Carpenter had actually had surgery. This was considered to be "...overwhelming evidence of the existence now or previously of gender dysphoria and of the desire of the applicant to live in the acquired gender until death."

So, men either get their bits chopped off or just do a deed poll and get a new passport.

potpourree · 17/10/2025 18:04

This is important, because it serves to highlight VERY CLEARLY that when people are talking about gender, and how being a man/woman is about gender identity, it very much is NOT about sex.

If you are trying to be a man and trying to be something that only female people can be - pregnant - then it underlines that being a man has nothing to do with being male. It's that undefinable inner feelings again.

This is a good thing. If gender is increasingly separated from sex, then changing your sex characteristics becomes less and less relevant.

The further these two things become divorced from each other, the less gender/sex conflation we have. And things that were once solely about sex - and have got muddled with gender identity - might become more and more about sex again.

BoeotianNightmare · 17/10/2025 18:13

"I plan to stick to he/him pronouns and present as male
throughout my pregnancy and everyone is aware of this".
This is tragic and laughable in equal measure. This woman sounds extremely mentally unwell, not to say deluded and, of course, expecting everyone else to participate in her delusion.

MarieDeGournay · 17/10/2025 18:28

This seems to be the key to the ruling:
93. It is clear that there are two main currents coursing through the Applicant’s life: his clear and settled identification as male, in which sex I find there is abundant evidence that he continues to live; and his desire to have a family. In my judgement, there is nothing further he could do to reconcile these two powerful instincts. To require him to abandon either one for the other would be to dismantle and fracture the person he is.

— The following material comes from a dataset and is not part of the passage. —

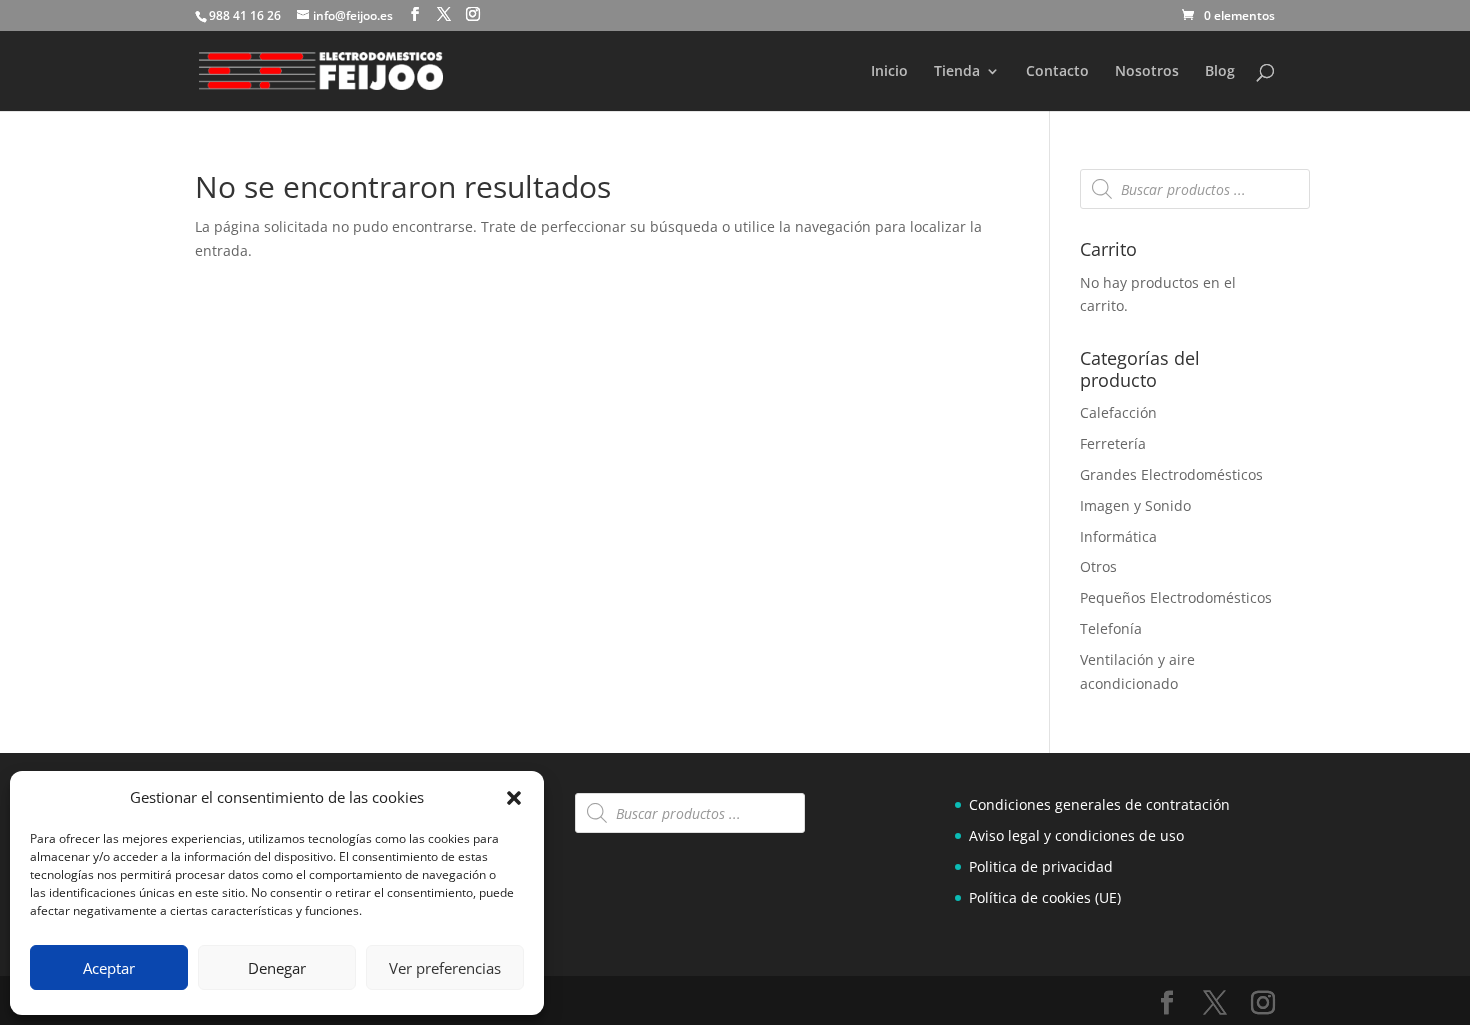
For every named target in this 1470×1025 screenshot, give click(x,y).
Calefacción (1118, 412)
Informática (1118, 536)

The GRA 2004 and the case law which preceded it recoiled from compelling such an invidious choice.

I find the language very un-legalistic: a 'desire to have a family' is not the same as 'becoming pregnant'. For males, as the judge fully accepts the applicant is, the 'desire to have a family' means forming a relationship with a member of that half of the human race which has the capacity to become pregnant.

It does not mean becoming pregnant himself.

there is nothing further he could do to reconcile these two powerful instincts
He [I'm using the ruling's pronouns for convenience but also because it highlights the issue of what constitutes 'living as a man' ] could have done any one of a number of things any man who wants to have a family can do: he could form a relationship with a biological woman and they could have a child; he could form a relationship with a biological woman who already has children; he could adopt a child; he could foster a child; he could engage a surrogate mother [the Applicant considered this but it was too complicated and expensive..]

[I'm not stating approval of any of these, just pointing out the avenues that are available to men who desire to have a family, as an alternative to becoming pregnant themselves.]

A transman also has the possibility of acknowledging that by deciding to renounce being a woman, he has also, logically, renounced becoming pregnant and giving birth.

The language in this part of the ruling is surprisingly emotive, becoming pregnant is presented as an irresistible biological imperative that must not be denied or it will 'dismantle and fracture the person he is' .

'currents coursing through the Applicant's life', desire to have a family', 'powerful instincts', 'abandoning', 'dismantling', 'fracturing', 'recoiling from an invidious choice'... as prose goes, it's all a bit purple, isn't it? with hints of biological essentialism.